While Americans guzzle record amounts of saturated and trans fats in red meat, fatty dairy foods, and processed junk, most of us include only small amounts of the omega-3 that is most important for mood, mind, and memory…that would be DHA. Americans average as little as 100 milligrams a day. Research shows you need at least twice that, or 220 milligrams. The MIDAS study found 900 milligrams a day are needed to keep your main-frame brain in tip-top condition.

Fatty fish is the best dietary source of both DHA and EPA. Ounce for ounce you get the biggest omega-3 bang for your buck with salmon, herring, lake trout, anchovies, and sardines. Eat fatty fish twice a week and you reduce the risk for developing memory loss by 28%, according to a study from Tufts. On the other hand, eat it less than once a week and depression risk goes up 34%. (Hint: Bake or broil, don’t fry fish. Studies show that frying negates the heart-healthy benefits.)

If you don’t like or can’t afford fish, are vegetarian, or are concerned about pesticides or mercury in seafood, then look for foods fortified with a vegetarian or algal DHA (it will have the “life’sDHA” stamp on the label). Be careful when reading labels, because many foods are enriched with the wrong omega-3, or ALA (alpha linolenic acid). If a food is fortified with ALA, which is typically found naturally in flax, walnuts, and soy, you won’t get the mood and memory boost you are hoping for. You’ll find DHA on a variety of foods, including certain varieties of Silk soymilk, Horizon milk, Mission Life Balance Tortillas, and bottled Rinaldi sauces.

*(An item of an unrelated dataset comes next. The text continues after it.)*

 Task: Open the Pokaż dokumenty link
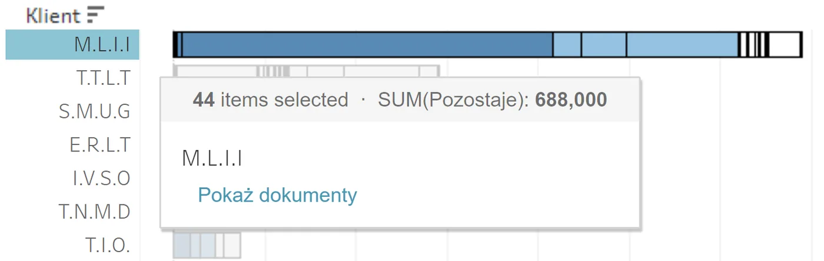click(x=277, y=194)
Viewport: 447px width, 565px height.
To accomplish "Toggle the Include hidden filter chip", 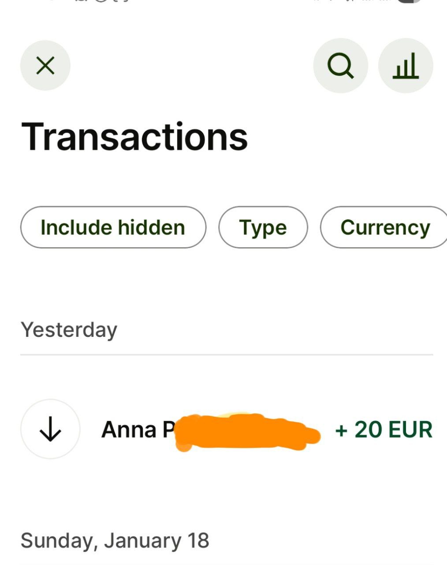I will tap(113, 227).
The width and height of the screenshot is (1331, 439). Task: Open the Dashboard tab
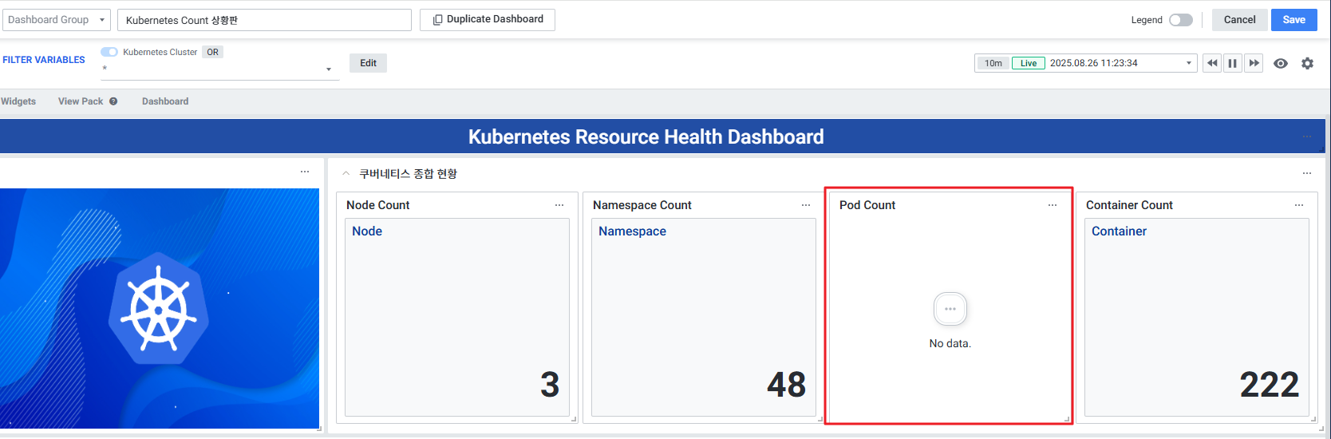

If you can’t get at least 200 milligrams of DHA each day from a combination of fatty seafood and DHA-fortified foods, then consider a supplement. Supplements of algae-based DHA, such as Brain Armor and BrainStrong, supply optimal amounts of this important omega-3. For vegetarians, Ovega-3 is the first supplement to provide both EPA and DHA in a vegetarian form.